Algorithmic management can provide an effective and efficient means of workforce control and value creation in the contemporary digital economy. However, commentators have highlighted several issues that algorithmic management poses, especially for the workers it manages. Criticisms of the practice often highlight several key issues pertaining to algorithmic management practices, such as the imperfection and scope of its surveillance and control measures, which also threaten to lock workers out of key decision-making processes; its lack of transparency for users and information asymmetries; its potential for bias and discrimination; its dehumanizing tendencies; and its potential to create conditions which sidestep traditional employer-employee accountability. This last point has been especially contentious, as algorithmic management practices have been utilised by firms to reclassify workforces as independent contractors rather than employees. In the legal context, algorithmic management complicates traditional labor classifications. Scholars point out that tools like dynamic pricing and reinforcement learning function as a form of structural subordination, acting as automated mechanisms of discipline and labor allocation.

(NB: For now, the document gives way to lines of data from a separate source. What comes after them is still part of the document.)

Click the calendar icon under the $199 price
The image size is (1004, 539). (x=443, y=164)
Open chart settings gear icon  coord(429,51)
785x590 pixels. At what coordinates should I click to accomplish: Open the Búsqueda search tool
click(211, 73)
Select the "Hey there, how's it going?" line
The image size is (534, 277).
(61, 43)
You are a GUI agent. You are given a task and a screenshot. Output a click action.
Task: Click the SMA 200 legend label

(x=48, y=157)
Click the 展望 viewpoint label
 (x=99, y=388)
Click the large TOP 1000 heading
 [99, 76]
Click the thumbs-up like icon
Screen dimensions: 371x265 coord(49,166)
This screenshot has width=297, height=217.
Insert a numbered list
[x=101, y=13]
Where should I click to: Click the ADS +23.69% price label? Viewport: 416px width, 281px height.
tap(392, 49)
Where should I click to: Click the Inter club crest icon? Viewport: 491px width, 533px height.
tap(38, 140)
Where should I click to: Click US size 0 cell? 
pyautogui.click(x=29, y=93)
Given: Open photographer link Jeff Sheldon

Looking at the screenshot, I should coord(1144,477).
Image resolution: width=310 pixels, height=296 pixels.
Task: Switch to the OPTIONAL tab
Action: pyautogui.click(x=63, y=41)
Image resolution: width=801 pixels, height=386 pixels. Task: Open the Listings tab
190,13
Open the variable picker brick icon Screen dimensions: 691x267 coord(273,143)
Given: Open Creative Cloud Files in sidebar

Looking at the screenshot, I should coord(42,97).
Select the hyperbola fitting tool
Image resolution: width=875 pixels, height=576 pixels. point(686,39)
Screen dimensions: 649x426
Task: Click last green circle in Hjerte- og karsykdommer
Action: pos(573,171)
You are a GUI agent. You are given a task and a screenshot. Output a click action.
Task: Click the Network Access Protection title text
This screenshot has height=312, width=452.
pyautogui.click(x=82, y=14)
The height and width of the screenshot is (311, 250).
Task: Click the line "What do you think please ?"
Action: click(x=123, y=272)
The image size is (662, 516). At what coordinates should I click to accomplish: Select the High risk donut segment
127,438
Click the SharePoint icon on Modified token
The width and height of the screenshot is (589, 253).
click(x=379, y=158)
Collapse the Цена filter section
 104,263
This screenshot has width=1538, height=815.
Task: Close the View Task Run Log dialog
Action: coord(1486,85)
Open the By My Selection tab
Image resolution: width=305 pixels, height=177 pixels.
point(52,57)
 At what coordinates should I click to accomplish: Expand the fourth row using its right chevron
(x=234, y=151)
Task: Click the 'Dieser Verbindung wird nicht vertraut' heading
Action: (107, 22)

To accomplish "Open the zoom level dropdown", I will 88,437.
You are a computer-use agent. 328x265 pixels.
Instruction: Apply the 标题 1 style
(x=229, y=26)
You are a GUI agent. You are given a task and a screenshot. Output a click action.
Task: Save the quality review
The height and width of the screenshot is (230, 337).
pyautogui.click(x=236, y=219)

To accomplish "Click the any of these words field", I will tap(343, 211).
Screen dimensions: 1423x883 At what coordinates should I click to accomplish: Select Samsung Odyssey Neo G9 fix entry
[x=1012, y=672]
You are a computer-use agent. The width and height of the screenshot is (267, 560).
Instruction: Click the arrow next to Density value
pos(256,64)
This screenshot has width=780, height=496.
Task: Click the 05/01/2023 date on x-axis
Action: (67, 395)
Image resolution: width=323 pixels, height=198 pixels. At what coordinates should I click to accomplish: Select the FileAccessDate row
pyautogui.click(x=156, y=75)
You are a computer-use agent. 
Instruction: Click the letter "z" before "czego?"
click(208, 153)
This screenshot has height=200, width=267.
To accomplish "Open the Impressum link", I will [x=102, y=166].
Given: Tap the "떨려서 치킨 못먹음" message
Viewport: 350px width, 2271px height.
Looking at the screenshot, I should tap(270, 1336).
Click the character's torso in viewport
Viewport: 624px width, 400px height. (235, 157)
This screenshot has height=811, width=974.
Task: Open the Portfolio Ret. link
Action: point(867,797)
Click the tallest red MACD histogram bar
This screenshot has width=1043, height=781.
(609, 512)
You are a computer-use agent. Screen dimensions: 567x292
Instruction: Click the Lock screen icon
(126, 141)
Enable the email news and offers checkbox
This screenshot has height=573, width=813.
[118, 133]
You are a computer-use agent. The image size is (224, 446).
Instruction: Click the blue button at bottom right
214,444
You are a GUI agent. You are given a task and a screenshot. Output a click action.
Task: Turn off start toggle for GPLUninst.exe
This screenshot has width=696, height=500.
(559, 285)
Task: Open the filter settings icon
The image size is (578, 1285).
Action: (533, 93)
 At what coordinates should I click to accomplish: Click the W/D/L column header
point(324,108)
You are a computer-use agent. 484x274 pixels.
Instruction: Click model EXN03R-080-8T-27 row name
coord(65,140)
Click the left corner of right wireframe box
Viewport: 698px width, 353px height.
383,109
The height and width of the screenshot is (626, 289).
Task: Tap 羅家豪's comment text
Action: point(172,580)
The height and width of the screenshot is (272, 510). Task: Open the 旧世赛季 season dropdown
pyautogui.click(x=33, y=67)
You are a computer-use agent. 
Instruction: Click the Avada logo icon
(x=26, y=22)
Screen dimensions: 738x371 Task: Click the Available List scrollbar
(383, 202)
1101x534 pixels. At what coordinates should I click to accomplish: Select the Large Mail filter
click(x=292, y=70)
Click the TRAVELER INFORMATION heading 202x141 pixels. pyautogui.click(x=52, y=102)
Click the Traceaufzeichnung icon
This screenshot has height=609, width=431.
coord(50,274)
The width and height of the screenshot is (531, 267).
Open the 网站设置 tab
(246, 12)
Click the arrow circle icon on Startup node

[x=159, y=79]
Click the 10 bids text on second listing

This technological reality has generated significant jurisprudential conflicts, such as the divergence in Brazil between labor courts—which often recognize an employment bond based on algorithmic control—and the Federal Supreme Court, which tends to uphold civil contracting arrangements under the premise of free enterprise. These negative consequences particularly affect migrant workers, who are integrated into existing labour processes under worse conditions utilising linguistically configurable algorithmic management. Another critical issue is related to the lack of transparency of these devices, which is worse in the employment context as it increases the already existent information asymmetries between the parties to a contract of employment. These issues in some cases led to public criticism, lawsuits, and wildcat strikes by workers. However, employment and data protection laws, at least in Europe, seems to have many regulatory antibodies to foster algorithmic transparency in the workplace and consequently uncover the violation of those rules already limiting abuses of managerial prerogatives by employers.